Top of SUPPLIED INFORMATION
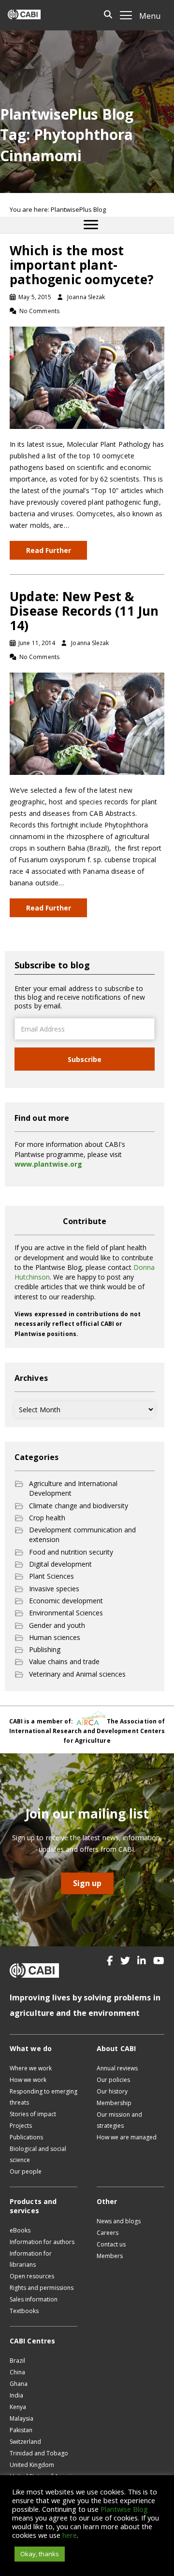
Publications (26, 2137)
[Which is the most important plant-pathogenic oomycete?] (87, 377)
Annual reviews (117, 2068)
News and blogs (119, 2221)
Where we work (31, 2068)
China (17, 2372)
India (16, 2395)
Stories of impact (33, 2114)
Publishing (44, 1649)
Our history (112, 2091)
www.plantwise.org (48, 1164)
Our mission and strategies (119, 2120)
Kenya (18, 2407)
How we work (28, 2080)
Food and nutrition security (71, 1552)
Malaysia (21, 2418)
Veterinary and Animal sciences (77, 1674)
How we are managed (127, 2137)
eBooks (20, 2230)
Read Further (48, 550)
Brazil (17, 2360)
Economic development (66, 1600)
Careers (107, 2233)
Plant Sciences (51, 1576)
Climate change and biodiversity (78, 1505)
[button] (110, 1961)
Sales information (34, 2299)
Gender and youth (57, 1625)
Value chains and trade (64, 1661)
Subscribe (85, 1059)
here (69, 2535)
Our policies (113, 2080)
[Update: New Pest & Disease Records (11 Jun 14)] (87, 723)
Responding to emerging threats (43, 2097)
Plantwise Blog (124, 2509)
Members (110, 2256)
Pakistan (21, 2430)
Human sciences (54, 1637)
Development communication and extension (82, 1534)
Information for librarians (31, 2259)
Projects (21, 2125)
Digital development (60, 1564)
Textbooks (24, 2311)
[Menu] (91, 225)
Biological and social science (38, 2154)
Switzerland (25, 2442)
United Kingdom (32, 2465)
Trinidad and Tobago (39, 2453)
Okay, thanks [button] (39, 2553)
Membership (114, 2103)
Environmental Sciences (66, 1612)
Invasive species (54, 1588)
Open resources (32, 2276)
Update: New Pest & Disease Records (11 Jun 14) (84, 611)
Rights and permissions (41, 2288)
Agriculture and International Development (73, 1488)
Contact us (111, 2244)
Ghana (19, 2384)
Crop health (47, 1517)
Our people (26, 2171)
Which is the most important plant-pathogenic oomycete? (82, 265)
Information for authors (42, 2242)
Bottom of SUPPLIED INFORMATION
> [TASK BRIEF]
Quote only the lines from the line containing "Biological and social science (38, 2154)" through the end of the entries, keeping the first and the last.

> [EXERCISE SOLUTION]
Biological and social science (38, 2154)
Switzerland (25, 2442)
United Kingdom (32, 2465)
Trinidad and Tobago (39, 2453)
Okay, thanks [button] (39, 2553)
Membership (114, 2103)
Environmental Sciences (66, 1612)
Invasive species (54, 1588)
Open resources (32, 2276)
Update: New Pest & Disease Records (11 Jun 14) (84, 611)
Rights and permissions (41, 2288)
Agriculture and International Development (73, 1488)
Contact us (111, 2244)
Ghana (19, 2384)
Crop health (47, 1517)
Our people (26, 2171)
Which is the most important plant-pathogenic oomycete? (82, 265)
Information for authors (42, 2242)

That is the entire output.